En 1999, il plaide à nouveau pour des évadés de Clairvaux, dans une autre affaire de "belle" mortelle. Le procès devient celui des très longues peines de prison. Plus tard, il défend aussi Patrick Henry, détenu depuis près de 40 ans pour le meurtre d'un enfant, après avoir symbolisé le combat pour l'abolition de la peine capitale.
La prison est une peine qui n'est pas comprise par ceux qui la subissent, qui ne peut pas l'être.
Thierry LévyAFP, été 2016
Thierry Lévy, président de la section française de l'Observatoire international des prisons entre 2000 et 2004, a consacré une partie de sa vie et de ses nombreux écrits à ce qui était, pour lui, le combat d'après : l'abolition de la prison.
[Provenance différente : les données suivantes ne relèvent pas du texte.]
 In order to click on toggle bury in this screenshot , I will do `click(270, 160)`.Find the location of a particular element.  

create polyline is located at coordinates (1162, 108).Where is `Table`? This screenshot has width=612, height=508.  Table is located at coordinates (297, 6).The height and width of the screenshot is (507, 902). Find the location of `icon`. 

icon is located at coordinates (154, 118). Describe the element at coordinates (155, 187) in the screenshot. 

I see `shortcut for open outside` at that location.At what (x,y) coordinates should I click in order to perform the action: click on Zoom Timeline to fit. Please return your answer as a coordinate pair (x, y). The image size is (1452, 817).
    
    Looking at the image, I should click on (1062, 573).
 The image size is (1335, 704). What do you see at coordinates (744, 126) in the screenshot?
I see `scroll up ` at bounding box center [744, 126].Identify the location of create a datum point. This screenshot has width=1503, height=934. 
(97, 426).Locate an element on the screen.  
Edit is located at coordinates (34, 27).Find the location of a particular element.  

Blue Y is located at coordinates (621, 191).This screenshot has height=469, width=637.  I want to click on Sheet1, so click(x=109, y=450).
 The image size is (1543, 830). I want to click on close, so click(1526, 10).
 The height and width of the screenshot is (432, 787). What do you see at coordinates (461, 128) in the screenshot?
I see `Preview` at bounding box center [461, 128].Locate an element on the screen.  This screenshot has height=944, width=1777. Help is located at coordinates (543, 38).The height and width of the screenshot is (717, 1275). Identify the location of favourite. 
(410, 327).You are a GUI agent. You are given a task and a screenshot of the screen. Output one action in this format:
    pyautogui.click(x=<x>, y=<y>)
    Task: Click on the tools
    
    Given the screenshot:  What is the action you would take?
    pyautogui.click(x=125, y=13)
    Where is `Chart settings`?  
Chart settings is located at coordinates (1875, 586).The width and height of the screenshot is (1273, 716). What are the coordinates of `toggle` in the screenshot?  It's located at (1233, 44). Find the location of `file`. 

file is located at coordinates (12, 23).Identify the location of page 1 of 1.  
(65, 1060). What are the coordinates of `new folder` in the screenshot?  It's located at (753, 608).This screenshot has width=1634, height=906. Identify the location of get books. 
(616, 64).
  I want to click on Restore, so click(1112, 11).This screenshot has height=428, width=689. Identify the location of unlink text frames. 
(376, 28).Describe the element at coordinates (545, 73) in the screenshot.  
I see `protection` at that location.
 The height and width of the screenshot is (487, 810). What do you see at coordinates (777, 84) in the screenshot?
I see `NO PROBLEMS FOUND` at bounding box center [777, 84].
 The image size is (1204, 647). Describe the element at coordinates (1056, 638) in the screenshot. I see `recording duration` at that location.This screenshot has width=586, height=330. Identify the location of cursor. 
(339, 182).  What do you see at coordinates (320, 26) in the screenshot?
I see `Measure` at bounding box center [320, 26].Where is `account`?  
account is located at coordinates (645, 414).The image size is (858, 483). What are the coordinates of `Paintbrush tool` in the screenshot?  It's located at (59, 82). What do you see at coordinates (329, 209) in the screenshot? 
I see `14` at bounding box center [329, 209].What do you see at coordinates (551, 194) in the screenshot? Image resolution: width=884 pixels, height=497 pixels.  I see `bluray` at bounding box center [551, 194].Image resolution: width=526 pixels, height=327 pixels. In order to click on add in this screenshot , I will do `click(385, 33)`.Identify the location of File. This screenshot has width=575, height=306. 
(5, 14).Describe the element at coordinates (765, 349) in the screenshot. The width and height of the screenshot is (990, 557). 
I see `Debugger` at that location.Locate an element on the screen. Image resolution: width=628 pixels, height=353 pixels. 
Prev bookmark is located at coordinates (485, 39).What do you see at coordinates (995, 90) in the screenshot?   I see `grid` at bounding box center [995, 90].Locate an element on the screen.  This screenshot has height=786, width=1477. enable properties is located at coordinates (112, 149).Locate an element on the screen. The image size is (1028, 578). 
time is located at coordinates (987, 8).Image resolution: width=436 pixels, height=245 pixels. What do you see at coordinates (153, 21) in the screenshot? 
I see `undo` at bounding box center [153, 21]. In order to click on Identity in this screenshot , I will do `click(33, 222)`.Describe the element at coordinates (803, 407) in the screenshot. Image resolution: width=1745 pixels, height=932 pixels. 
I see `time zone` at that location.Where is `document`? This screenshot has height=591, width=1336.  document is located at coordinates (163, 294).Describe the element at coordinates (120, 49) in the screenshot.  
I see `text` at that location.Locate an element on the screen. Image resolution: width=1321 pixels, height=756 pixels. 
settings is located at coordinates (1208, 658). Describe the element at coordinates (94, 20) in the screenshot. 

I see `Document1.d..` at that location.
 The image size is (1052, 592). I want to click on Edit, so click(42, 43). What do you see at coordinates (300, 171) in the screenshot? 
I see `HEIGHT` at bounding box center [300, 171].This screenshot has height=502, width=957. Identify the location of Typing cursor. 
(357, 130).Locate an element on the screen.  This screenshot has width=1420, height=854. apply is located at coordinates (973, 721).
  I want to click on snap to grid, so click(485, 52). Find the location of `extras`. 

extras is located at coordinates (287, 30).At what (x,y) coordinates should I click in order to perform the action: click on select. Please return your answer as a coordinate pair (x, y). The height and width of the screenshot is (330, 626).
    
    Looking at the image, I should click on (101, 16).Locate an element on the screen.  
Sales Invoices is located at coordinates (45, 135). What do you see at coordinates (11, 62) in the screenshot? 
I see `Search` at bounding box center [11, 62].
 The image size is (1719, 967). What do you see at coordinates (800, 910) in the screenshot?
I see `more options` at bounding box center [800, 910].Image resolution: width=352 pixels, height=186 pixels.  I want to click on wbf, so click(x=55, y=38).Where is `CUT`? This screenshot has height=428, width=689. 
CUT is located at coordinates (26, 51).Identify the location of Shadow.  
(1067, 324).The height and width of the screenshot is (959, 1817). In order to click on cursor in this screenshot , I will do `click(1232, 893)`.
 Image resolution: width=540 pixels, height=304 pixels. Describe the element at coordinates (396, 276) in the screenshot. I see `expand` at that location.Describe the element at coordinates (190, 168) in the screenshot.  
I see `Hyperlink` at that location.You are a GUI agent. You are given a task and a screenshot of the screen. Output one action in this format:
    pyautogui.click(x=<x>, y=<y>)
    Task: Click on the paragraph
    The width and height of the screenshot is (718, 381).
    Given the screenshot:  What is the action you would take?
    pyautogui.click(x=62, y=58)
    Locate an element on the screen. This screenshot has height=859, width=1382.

L'a-t-il perdu ? "Oui. Je crois", confiait-il dans un entretien accordé à l'AFP, à l'été 2016. "Le désir de punir est profondément ancré dans la nature humaine, constatait-il. L'efficacité des alternatives à la détention est certaine, elle est garantie. Mais ce qui leur manque, c'est d'être douloureuses, ou d'être assez douloureuses."
Ces dernières années, l'avocat au visage émacié s'était encore trouvé un autre combat désespéré : contester la place, toujours plus grande, accordée aux victimes dans l'action judiciaire. "L'institution judiciaire s'est trouvée un nouveau maître, plus aveugle, plus menaçant encore que l'Etat autoritaire. Le plaignant aux mille récriminations, idolâtré, transfiguré en sainte victime", pèse toujours plus lourd face à des prévenus ou accusés souvent condamnés d'avance, écrivait-il dans Eloge de la barbarie judiciaire (2004).